ジョーカーパークスの注目度もさらに一層高まり、ファミリアの枠を超え存在感を大きく増していった。


 世間の喧騒を他所に、エイジは舞い込んでくるミッションに集中した。

 無心で目の前の仕事に取り組み続けた。

 そして短期間でエイジのエージェントとしての能力は飛躍的に高まり、それがまた更にミッションを呼び込み自信の成長につながるという好循環が回り始めた。

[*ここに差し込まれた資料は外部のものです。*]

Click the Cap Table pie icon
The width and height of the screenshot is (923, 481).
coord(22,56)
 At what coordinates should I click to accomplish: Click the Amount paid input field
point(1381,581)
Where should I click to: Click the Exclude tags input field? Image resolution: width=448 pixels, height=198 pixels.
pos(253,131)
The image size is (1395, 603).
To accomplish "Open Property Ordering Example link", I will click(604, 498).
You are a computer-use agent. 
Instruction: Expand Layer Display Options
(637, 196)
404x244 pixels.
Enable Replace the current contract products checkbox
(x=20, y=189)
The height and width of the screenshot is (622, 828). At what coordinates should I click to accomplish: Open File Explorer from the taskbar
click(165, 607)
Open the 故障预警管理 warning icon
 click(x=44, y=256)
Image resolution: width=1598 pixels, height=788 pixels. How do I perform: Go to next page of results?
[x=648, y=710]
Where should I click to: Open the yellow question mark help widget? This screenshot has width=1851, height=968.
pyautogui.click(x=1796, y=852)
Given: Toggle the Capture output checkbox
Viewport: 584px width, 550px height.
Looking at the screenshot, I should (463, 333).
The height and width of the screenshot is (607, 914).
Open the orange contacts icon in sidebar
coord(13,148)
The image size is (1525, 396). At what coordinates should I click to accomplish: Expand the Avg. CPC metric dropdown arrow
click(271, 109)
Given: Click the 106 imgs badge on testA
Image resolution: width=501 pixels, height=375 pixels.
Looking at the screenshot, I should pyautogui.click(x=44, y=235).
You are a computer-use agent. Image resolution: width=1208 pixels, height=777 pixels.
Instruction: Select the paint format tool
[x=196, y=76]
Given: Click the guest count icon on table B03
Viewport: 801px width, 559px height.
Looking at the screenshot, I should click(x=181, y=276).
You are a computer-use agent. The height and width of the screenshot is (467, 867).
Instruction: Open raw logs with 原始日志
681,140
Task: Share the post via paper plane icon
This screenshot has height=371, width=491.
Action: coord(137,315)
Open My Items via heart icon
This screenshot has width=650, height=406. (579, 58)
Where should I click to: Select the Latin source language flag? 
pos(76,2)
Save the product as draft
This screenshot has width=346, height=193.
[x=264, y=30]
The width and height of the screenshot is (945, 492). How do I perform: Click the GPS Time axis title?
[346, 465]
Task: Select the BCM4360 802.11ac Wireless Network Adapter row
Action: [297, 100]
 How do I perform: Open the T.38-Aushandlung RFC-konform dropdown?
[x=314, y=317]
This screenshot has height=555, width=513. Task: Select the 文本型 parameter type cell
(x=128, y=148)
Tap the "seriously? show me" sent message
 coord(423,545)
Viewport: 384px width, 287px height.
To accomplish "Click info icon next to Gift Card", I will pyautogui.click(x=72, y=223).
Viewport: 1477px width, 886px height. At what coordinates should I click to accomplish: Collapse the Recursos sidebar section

 スクエアに加入して8ヶ月も経つ頃には既にルーキーとしての面影はなく、大抵のミッションであればほぼ独力で完遂することが出来るほどの力を付けていた。



◆◇◆◇



「お疲れーい」


 エイジがミッション帰りにオフィスのエントランスをくぐると、ちょうどアレフが手を挙げて声を掛けてきた。


「おっす」

「最近絶好調じゃねえか。飛ぶ鳥を落とすとはまさにこのことだな」

「また大袈裟な」


 エイジは口角を上げてアレフににやりとしてみせた。


「そろそろ年末も近付いてくるからなあ。何か良いことあるかもな、エイ坊」


 アレフもお返しとばかりににやりとした笑みを浮かべると、そのまま奥に向かって歩いて行ってしまった。

 相変わらずのマイペースだ。


 エイジはシャワーを浴びて3階の自分の部屋に向かった。

 荷物を置いてスクリーンの電源を付ける。

 いつものようにメールをチェックするが、その中に見覚えのない宛先からのメールがあった。

 エイジは何の気なしにそのメールを開く。


「おめでとう……ございます……?」


そのメールは、年末に大々的に開かれるエージェントサミットへの招待状だった。